* AIM OF THE TASK *
Number each line of the items below as a list, skipping blank lines.

— Begin THE DATA —

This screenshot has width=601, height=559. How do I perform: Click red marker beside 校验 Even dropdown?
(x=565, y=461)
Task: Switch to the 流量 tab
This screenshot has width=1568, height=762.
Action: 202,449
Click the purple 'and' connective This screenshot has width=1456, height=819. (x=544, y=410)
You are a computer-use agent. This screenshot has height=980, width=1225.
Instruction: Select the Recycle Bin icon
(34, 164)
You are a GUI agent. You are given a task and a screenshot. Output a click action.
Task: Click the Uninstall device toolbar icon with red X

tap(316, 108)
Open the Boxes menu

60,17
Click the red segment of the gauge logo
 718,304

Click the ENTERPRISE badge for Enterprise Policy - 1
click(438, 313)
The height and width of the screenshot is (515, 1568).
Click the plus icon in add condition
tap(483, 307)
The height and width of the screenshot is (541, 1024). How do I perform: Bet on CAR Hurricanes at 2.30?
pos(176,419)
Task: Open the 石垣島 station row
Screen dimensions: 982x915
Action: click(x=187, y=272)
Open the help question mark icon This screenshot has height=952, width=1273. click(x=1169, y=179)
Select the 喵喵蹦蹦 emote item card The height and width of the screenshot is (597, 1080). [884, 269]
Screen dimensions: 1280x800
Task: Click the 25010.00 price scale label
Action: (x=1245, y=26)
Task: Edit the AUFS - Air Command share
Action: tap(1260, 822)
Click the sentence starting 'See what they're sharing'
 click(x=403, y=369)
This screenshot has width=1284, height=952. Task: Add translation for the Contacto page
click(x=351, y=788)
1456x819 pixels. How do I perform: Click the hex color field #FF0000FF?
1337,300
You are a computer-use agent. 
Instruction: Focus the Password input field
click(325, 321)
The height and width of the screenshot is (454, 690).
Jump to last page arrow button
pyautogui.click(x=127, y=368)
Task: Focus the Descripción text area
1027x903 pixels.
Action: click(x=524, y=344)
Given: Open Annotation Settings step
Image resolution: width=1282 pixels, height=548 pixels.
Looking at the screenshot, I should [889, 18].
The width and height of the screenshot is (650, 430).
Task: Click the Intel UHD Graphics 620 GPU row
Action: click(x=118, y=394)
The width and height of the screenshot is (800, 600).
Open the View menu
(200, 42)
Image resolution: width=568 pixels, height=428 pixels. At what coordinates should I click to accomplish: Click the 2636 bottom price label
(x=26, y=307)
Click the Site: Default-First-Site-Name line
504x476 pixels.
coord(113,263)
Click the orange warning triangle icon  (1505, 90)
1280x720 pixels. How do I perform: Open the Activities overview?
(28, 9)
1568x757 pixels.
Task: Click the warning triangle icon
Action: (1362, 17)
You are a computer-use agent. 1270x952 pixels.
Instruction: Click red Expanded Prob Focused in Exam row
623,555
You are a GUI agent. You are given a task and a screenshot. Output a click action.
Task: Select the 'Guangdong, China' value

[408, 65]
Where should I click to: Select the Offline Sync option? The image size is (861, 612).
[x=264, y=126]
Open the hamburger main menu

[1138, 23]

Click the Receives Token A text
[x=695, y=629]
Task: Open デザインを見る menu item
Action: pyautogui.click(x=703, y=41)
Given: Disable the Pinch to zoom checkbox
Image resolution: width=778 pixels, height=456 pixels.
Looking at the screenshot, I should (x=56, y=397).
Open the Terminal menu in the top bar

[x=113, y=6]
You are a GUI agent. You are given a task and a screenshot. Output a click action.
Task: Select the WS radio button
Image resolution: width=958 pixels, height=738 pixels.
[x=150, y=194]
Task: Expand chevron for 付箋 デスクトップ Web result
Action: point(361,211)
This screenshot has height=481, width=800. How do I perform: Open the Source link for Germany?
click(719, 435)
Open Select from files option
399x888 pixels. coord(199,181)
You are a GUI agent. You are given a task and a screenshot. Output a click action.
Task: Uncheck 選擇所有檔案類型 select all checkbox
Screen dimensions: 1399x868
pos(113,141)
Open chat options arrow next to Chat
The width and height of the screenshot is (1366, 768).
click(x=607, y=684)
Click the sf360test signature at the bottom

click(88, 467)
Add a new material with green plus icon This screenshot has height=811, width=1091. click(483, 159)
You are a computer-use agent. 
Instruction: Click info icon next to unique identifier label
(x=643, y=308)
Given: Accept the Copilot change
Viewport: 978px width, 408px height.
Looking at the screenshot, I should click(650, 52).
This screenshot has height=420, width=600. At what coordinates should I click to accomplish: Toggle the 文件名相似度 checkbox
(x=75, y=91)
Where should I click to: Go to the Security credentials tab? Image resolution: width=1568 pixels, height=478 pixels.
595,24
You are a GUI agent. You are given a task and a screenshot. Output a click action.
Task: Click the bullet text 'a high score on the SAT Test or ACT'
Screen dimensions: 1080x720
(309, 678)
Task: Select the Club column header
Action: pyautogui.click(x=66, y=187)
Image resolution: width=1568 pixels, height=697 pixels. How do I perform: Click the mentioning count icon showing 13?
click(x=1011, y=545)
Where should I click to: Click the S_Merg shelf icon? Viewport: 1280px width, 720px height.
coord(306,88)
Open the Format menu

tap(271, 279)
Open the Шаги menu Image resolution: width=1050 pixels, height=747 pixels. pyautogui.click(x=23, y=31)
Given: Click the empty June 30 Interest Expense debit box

— End THE DATA —

* REPLY *
1. This screenshot has width=601, height=559. How do I perform: Click red marker beside 校验 Even dropdown?
2. (x=565, y=461)
3. Task: Switch to the 流量 tab
4. This screenshot has width=1568, height=762.
5. Action: 202,449
6. Click the purple 'and' connective This screenshot has width=1456, height=819. (x=544, y=410)
7. You are a computer-use agent. This screenshot has height=980, width=1225.
8. Instruction: Select the Recycle Bin icon
9. (34, 164)
10. You are a GUI agent. You are given a task and a screenshot. Output a click action.
11. Task: Click the Uninstall device toolbar icon with red X
12. tap(316, 108)
13. Open the Boxes menu
14. 60,17
15. Click the red segment of the gauge logo
16.  718,304
17. Click the ENTERPRISE badge for Enterprise Policy - 1
18. click(438, 313)
19. The height and width of the screenshot is (515, 1568).
20. Click the plus icon in add condition
21. tap(483, 307)
22. The height and width of the screenshot is (541, 1024). How do I perform: Bet on CAR Hurricanes at 2.30?
23. pos(176,419)
24. Task: Open the 石垣島 station row
25. Screen dimensions: 982x915
26. Action: click(x=187, y=272)
27. Open the help question mark icon This screenshot has height=952, width=1273. click(x=1169, y=179)
28. Select the 喵喵蹦蹦 emote item card The height and width of the screenshot is (597, 1080). [884, 269]
29. Screen dimensions: 1280x800
30. Task: Click the 25010.00 price scale label
31. Action: (x=1245, y=26)
32. Task: Edit the AUFS - Air Command share
33. Action: tap(1260, 822)
34. Click the sentence starting 'See what they're sharing'
35.  click(x=403, y=369)
36. This screenshot has width=1284, height=952. Task: Add translation for the Contacto page
37. click(x=351, y=788)
38. 1456x819 pixels. How do I perform: Click the hex color field #FF0000FF?
39. 1337,300
40. You are a computer-use agent. 
41. Instruction: Focus the Password input field
42. click(325, 321)
43. The height and width of the screenshot is (454, 690).
44. Jump to last page arrow button
45. pyautogui.click(x=127, y=368)
46. Task: Focus the Descripción text area
47. 1027x903 pixels.
48. Action: click(x=524, y=344)
49. Given: Open Annotation Settings step
50. Image resolution: width=1282 pixels, height=548 pixels.
51. Looking at the screenshot, I should [889, 18].
52. The width and height of the screenshot is (650, 430).
53. Task: Click the Intel UHD Graphics 620 GPU row
54. Action: click(x=118, y=394)
55. The width and height of the screenshot is (800, 600).
56. Open the View menu
57. (200, 42)
58. Image resolution: width=568 pixels, height=428 pixels. At what coordinates should I click to accomplish: Click the 2636 bottom price label
59. (x=26, y=307)
60. Click the Site: Default-First-Site-Name line
61. 504x476 pixels.
62. coord(113,263)
63. Click the orange warning triangle icon  (1505, 90)
64. 1280x720 pixels. How do I perform: Open the Activities overview?
65. (28, 9)
66. 1568x757 pixels.
67. Task: Click the warning triangle icon
68. Action: (1362, 17)
69. You are a computer-use agent. 1270x952 pixels.
70. Instruction: Click red Expanded Prob Focused in Exam row
71. 623,555
72. You are a GUI agent. You are given a task and a screenshot. Output a click action.
73. Task: Select the 'Guangdong, China' value
74. [408, 65]
75. Where should I click to: Select the Offline Sync option? The image size is (861, 612).
76. [x=264, y=126]
77. Open the hamburger main menu
78. [1138, 23]
79. Click the Receives Token A text
80. [x=695, y=629]
81. Task: Open デザインを見る menu item
82. Action: pyautogui.click(x=703, y=41)
83. Given: Disable the Pinch to zoom checkbox
84. Image resolution: width=778 pixels, height=456 pixels.
85. Looking at the screenshot, I should (x=56, y=397).
86. Open the Terminal menu in the top bar
87. [x=113, y=6]
88. You are a GUI agent. You are given a task and a screenshot. Output a click action.
89. Task: Select the WS radio button
90. Image resolution: width=958 pixels, height=738 pixels.
91. [x=150, y=194]
92. Task: Expand chevron for 付箋 デスクトップ Web result
93. Action: point(361,211)
94. This screenshot has height=481, width=800. How do I perform: Open the Source link for Germany?
95. click(719, 435)
96. Open Select from files option
97. 399x888 pixels. coord(199,181)
98. You are a GUI agent. You are given a task and a screenshot. Output a click action.
99. Task: Uncheck 選擇所有檔案類型 select all checkbox
100. Screen dimensions: 1399x868
101. pos(113,141)
102. Open chat options arrow next to Chat
103. The width and height of the screenshot is (1366, 768).
104. click(x=607, y=684)
105. Click the sf360test signature at the bottom
106. click(88, 467)
107. Add a new material with green plus icon This screenshot has height=811, width=1091. click(483, 159)
108. You are a computer-use agent. 
109. Instruction: Click info icon next to unique identifier label
110. (x=643, y=308)
111. Given: Accept the Copilot change
112. Viewport: 978px width, 408px height.
113. Looking at the screenshot, I should click(650, 52).
114. This screenshot has height=420, width=600. At what coordinates should I click to accomplish: Toggle the 文件名相似度 checkbox
115. (x=75, y=91)
116. Where should I click to: Go to the Security credentials tab? Image resolution: width=1568 pixels, height=478 pixels.
117. 595,24
118. You are a GUI agent. You are given a task and a screenshot. Output a click action.
119. Task: Click the bullet text 'a high score on the SAT Test or ACT'
120. Screen dimensions: 1080x720
121. (309, 678)
122. Task: Select the Club column header
123. Action: pyautogui.click(x=66, y=187)
124. Image resolution: width=1568 pixels, height=697 pixels. How do I perform: Click the mentioning count icon showing 13?
125. click(x=1011, y=545)
126. Where should I click to: Click the S_Merg shelf icon? Viewport: 1280px width, 720px height.
127. coord(306,88)
128. Open the Format menu
129. tap(271, 279)
130. Open the Шаги menu Image resolution: width=1050 pixels, height=747 pixels. pyautogui.click(x=23, y=31)
131. Given: Click the empty June 30 Interest Expense debit box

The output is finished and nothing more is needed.